Psişenin en basit tanımı vardır: "Psişe, yüksek düzeyde organize olmuş maddenin bir özelliğidir - dünyayı yansıtmaktan oluşan beyin. Psişe, nesnel dünyanın öznel bir görüntüsüdür." Dolayısıyla psişe maddi bir şey değildir. Beynin maddi nesnesinin bir özelliğidir, maddi dünyayı bir görüntü açısından ideal bir şekilde yansıtma ve böylece bu nesnelerle hareket etme veya şu anda mevcut olmayan fenomenleri keşfetme yeteneğidir. Psişik yansıma, kişinin dış biçimlerinden, küçük ama parlak, "güçlü" işaretlerden soyutlayarak süreçlerin ve fenomenlerin özünü kavramasına, bu bilgiyi ve dünyayı bilmenin yollarını biriktirmesine ve korumasına ve sonraki nesillere aktarmasına izin verir. . Bu durumda, her şeyden önce, insan ruhu hakkında, onun bilinç adı verilen kısmı hakkında konuşuyoruz.

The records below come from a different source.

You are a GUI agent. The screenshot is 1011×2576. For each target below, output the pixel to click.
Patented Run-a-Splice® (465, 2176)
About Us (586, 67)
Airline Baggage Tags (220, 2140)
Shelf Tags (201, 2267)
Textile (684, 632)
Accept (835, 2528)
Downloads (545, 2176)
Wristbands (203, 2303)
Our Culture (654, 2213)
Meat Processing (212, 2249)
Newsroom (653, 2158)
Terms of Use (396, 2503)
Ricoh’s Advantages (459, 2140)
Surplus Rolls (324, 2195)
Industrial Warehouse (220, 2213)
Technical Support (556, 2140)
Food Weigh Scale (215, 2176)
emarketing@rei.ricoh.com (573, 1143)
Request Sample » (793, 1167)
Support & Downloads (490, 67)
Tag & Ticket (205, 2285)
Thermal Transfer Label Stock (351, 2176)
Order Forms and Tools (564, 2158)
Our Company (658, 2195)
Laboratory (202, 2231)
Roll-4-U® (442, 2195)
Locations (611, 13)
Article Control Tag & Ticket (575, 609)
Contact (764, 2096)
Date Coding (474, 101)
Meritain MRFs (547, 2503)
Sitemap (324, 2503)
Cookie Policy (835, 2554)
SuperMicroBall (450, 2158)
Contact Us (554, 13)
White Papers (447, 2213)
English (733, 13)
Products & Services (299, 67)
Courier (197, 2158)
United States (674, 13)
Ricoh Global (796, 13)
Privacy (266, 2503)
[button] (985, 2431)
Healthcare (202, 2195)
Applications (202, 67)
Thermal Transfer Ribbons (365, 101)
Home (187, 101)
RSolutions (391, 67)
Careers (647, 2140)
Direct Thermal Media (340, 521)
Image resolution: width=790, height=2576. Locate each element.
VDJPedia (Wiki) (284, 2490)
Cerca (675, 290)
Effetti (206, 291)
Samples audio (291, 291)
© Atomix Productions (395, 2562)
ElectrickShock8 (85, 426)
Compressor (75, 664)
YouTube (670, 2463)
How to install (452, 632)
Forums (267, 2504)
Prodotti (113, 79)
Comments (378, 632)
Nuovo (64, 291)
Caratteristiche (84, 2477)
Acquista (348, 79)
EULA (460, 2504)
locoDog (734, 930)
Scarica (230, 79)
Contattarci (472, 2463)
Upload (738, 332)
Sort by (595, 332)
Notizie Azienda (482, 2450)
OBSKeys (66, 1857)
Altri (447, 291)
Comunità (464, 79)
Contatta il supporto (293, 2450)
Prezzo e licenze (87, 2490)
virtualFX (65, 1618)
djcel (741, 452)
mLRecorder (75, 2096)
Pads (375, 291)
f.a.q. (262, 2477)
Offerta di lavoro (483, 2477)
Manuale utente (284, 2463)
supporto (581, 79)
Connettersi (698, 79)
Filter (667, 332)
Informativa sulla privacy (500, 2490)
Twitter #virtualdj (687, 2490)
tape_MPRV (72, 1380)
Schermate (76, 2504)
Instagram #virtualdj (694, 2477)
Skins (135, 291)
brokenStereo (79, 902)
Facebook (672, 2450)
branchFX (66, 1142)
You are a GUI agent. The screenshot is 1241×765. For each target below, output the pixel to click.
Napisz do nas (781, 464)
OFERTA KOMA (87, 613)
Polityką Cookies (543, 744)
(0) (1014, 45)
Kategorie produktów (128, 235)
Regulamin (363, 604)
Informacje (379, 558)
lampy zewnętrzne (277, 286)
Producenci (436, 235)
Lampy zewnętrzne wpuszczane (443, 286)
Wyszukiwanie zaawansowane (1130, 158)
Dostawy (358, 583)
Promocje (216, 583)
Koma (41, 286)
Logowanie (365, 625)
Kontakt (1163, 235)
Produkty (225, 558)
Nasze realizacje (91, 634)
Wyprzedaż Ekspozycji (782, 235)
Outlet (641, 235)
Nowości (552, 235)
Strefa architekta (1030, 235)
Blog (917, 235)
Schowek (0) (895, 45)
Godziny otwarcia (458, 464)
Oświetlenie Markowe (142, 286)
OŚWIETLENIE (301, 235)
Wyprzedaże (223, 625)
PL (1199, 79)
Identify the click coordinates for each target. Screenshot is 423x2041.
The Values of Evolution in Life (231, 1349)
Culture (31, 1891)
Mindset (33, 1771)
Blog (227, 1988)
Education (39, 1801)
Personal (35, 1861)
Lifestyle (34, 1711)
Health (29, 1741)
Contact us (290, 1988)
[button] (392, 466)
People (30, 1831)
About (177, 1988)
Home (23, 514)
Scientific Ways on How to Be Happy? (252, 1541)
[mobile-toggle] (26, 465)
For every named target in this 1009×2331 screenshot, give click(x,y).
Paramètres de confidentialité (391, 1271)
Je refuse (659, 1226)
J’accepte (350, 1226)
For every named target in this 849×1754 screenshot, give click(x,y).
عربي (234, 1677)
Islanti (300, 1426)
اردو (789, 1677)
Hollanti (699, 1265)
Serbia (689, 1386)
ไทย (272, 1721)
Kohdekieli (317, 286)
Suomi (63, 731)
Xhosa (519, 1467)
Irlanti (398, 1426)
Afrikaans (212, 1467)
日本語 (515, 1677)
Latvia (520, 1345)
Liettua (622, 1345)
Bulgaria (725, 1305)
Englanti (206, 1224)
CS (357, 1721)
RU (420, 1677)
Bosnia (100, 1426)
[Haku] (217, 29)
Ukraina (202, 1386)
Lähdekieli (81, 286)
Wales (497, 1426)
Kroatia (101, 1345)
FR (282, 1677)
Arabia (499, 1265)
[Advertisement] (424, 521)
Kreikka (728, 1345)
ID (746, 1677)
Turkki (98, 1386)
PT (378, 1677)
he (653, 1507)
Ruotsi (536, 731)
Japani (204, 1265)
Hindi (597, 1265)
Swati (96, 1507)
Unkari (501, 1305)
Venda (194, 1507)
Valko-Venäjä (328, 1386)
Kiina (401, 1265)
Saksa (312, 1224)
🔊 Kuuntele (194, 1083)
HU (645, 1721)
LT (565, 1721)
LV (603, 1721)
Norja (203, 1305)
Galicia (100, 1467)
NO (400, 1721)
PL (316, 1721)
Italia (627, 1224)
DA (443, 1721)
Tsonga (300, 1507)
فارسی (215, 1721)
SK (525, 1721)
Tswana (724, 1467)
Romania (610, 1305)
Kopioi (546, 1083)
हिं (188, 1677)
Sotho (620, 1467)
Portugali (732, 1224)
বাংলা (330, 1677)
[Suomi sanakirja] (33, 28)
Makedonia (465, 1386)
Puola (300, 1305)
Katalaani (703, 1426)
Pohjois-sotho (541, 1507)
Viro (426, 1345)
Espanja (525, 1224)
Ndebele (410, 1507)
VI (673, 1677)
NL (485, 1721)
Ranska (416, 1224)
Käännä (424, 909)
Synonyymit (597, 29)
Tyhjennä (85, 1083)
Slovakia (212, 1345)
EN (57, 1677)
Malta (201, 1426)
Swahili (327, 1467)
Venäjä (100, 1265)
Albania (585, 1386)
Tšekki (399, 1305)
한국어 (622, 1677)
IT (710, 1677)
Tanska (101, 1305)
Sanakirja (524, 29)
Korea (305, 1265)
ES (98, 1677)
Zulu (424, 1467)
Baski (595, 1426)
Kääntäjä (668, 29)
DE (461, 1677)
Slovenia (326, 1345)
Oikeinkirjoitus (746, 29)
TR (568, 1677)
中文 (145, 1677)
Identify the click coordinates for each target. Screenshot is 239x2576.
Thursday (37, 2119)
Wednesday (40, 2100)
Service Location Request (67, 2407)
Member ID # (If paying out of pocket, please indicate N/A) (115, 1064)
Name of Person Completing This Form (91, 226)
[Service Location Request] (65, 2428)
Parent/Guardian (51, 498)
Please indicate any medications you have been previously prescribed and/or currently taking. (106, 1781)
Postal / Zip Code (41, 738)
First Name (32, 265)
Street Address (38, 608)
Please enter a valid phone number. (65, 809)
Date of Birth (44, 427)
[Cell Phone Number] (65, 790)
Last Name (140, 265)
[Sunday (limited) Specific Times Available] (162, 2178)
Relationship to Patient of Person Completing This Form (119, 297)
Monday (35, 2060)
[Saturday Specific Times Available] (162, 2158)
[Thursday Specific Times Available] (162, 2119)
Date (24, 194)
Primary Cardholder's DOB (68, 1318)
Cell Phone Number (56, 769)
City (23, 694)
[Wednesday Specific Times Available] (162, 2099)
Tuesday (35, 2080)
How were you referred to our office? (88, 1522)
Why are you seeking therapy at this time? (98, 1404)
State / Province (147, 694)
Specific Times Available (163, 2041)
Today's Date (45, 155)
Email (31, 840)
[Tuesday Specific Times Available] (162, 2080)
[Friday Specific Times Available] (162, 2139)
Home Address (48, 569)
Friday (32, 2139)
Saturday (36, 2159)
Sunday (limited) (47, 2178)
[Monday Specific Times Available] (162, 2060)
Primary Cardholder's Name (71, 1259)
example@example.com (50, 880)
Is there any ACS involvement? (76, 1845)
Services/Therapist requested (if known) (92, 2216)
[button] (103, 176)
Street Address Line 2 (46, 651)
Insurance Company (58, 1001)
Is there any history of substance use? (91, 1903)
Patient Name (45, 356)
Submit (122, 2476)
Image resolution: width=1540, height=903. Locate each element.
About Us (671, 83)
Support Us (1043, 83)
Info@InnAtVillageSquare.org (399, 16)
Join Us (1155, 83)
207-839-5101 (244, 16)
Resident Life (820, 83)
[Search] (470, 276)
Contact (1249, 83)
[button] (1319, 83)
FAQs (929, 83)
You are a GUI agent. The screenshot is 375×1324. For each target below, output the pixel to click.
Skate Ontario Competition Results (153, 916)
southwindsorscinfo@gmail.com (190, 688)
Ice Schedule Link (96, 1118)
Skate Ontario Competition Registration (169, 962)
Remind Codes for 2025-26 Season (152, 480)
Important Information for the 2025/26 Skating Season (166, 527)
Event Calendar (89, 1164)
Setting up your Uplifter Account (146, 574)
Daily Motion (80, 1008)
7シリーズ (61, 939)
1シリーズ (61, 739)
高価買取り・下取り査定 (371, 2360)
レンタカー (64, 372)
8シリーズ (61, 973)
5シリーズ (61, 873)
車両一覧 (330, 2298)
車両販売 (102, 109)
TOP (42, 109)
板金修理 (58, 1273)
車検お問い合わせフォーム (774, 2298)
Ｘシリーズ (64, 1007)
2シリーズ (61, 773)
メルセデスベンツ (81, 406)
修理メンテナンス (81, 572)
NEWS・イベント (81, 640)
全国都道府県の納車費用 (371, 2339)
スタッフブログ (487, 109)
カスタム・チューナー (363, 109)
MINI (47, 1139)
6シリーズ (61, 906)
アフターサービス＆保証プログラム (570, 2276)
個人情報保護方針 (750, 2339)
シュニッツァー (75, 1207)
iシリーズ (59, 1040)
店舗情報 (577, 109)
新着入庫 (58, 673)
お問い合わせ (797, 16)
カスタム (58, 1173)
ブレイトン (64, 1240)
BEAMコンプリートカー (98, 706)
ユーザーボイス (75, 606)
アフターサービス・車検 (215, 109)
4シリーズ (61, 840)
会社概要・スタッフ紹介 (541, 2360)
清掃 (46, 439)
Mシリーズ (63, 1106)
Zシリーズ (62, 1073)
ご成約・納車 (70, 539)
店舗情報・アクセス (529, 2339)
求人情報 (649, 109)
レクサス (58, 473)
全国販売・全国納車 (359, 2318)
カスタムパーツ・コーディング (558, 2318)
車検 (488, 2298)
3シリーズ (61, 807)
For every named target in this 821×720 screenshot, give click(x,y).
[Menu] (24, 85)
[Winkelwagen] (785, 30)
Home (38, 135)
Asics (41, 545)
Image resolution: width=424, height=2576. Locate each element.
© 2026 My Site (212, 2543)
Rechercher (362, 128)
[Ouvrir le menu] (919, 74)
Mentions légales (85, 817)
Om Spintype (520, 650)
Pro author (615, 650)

insanlık nasıl başardı zihinsel yaşamözel çalışma konusu? Zihinsel yansıma bilimi olarak psikoloji ne zaman bir bilim oldu?

İki yüzyıl önce, psikolojinin, matematiğin sözde kendisine uygulanamayacağı gerçeğinden hareketle, bağımsız bir bilim olarak adlandırılma hakkı reddedildi. Ne de olsa psişe, deneyimden bir an önce neyse odur.

XIX yüzyılın ikinci yarısında. profesör-fizikçi G. Fechner başvurmayı başardı matematiksel yöntemler psikolojiye. Ama şimdi bile, hayır, hayır ve benzer ifadelerle karşılaşacaksınız.

Bilim, konusunu, ilgilendiği gerçeklik alanını tanımlayabilmeli ve iddia ettiği yasaları açıklayabilmelidir. özel yöntemler, yöntemler ve araçlar.